-- Reading text --
----

Can't get exclusive file lock when safely renaming a file

Martin P. Hellwig martin.hellwig at dcuktec.org
Sat Dec 6 07:53:35 EST 2008


Steven D'Aprano wrote:
<cut>
> import os, fcntl
> oldname = "ham.txt"
> newname = "spam.txt"
> 
> def lock_destination(name):
>     fileno = os.open(name, os.O_CREAT | os.O_EXCL)
>     fcntl.flock(fileno, fcntl.LOCK_EX)  # POSIX systems only
>     return fileno
> 
> # Create a test file to be renamed.
> f = open(oldname, 'w')
> f.write('this is my file\n')
> f.close()
> fileno = lock_destination(newname)
> 
> # At this point, I can see "ham.txt" plus an empty file 
> # "spam.txt" in my file browser
> 
> os.rename(oldname, newname)

----

-- Written request --
List every name accessed through the os module in the code quoted in the mailing-list post.

-- Data --
----

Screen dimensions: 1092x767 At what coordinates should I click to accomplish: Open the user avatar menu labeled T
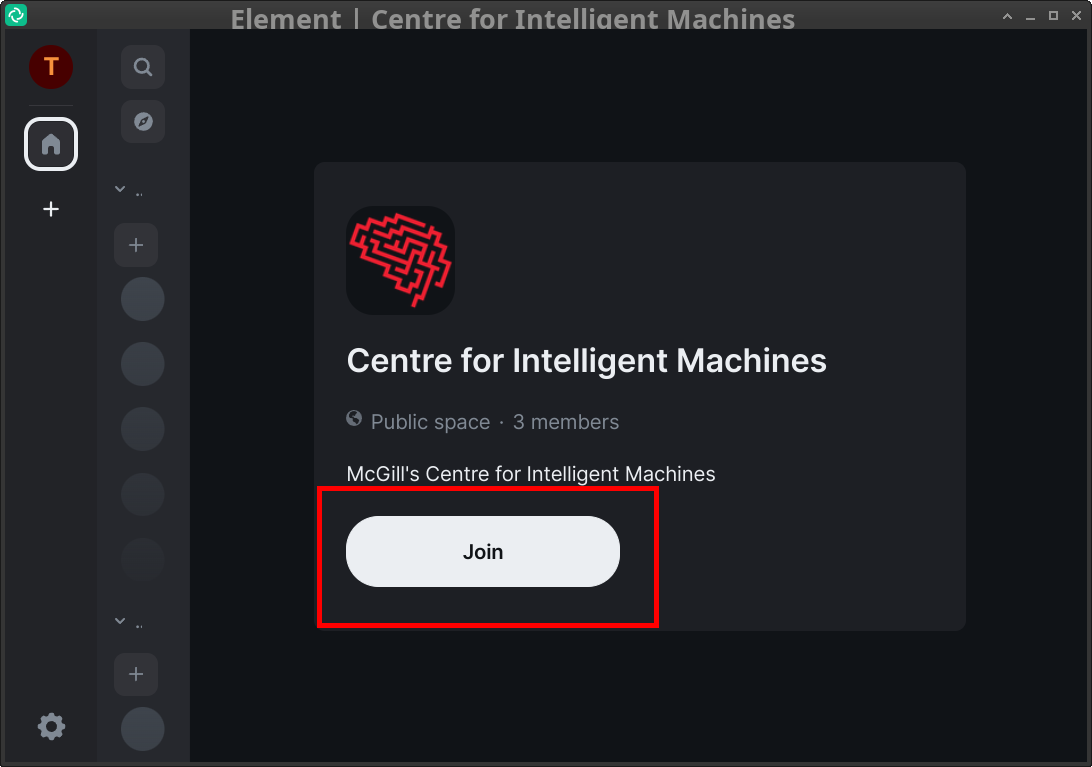point(51,67)
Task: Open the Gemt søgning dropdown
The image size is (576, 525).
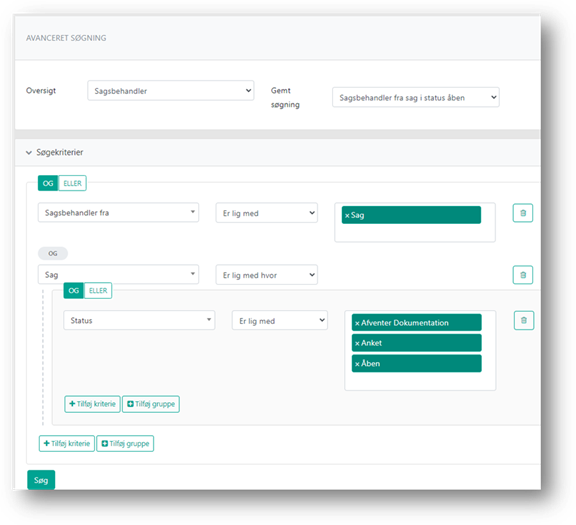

----

-- Answer to this problem --
os.open, os.O_CREAT, os.O_EXCL, os.rename